[START]

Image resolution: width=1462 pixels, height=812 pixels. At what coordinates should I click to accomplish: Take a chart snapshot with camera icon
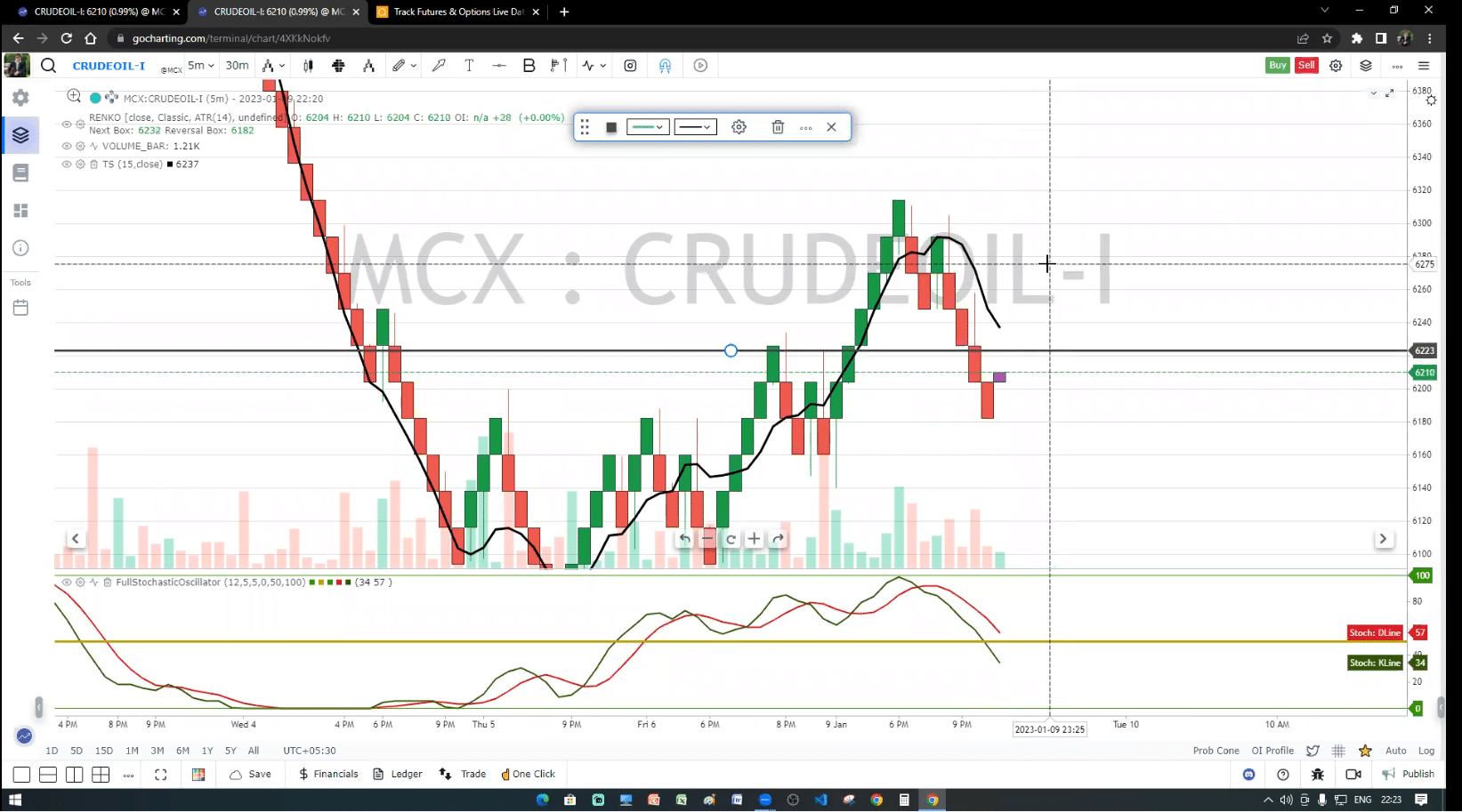[630, 65]
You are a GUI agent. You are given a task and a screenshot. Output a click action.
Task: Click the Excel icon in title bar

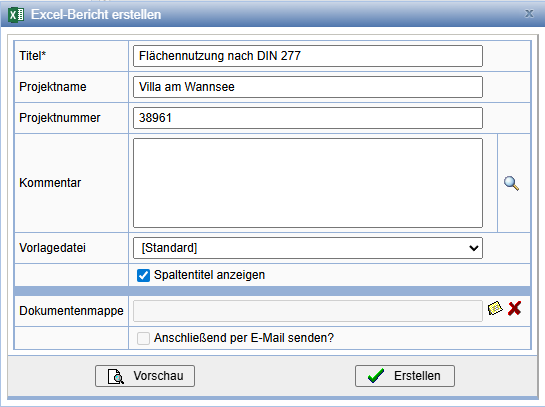[16, 15]
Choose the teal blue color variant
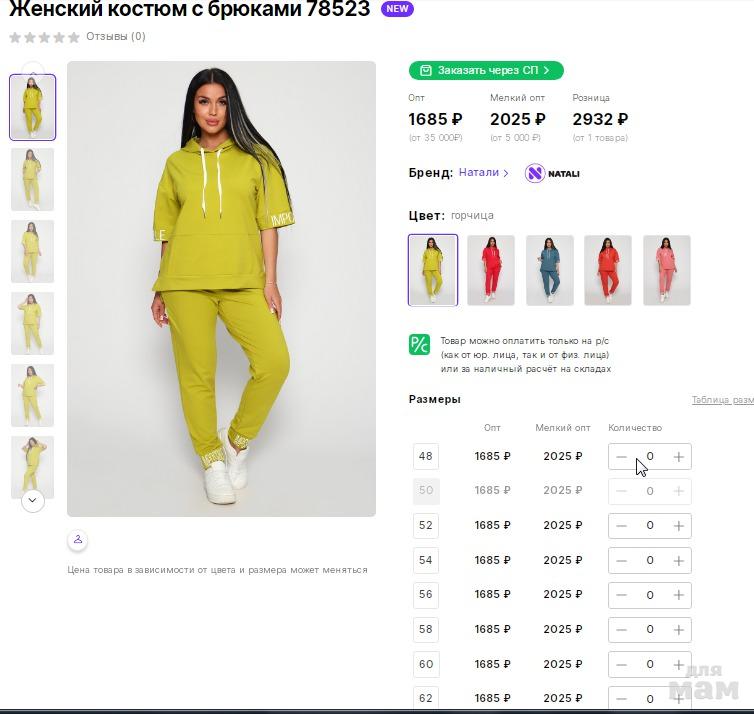The width and height of the screenshot is (754, 714). click(550, 270)
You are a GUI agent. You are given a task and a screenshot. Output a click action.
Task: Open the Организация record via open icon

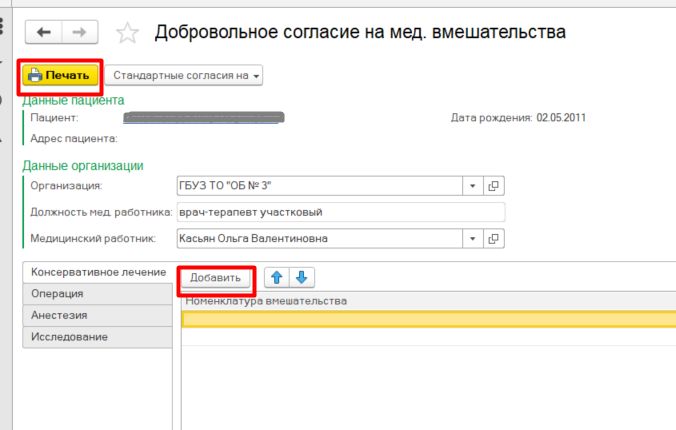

[END]

- [Written task]: Extract the text of each row above word for word, omitting the pictures.

- [In response]:
Image resolution: width=1462 pixels, height=812 pixels. At what coordinates should I click to accomplish: Take a chart snapshot with camera icon
[630, 65]
You are a GUI agent. You are given a task and a screenshot. Output a click action.
Task: Click the Excel icon in title bar

[16, 15]
Choose the teal blue color variant
The width and height of the screenshot is (754, 714). click(550, 270)
You are a GUI agent. You are given a task and a screenshot. Output a click action.
Task: Open the Организация record via open icon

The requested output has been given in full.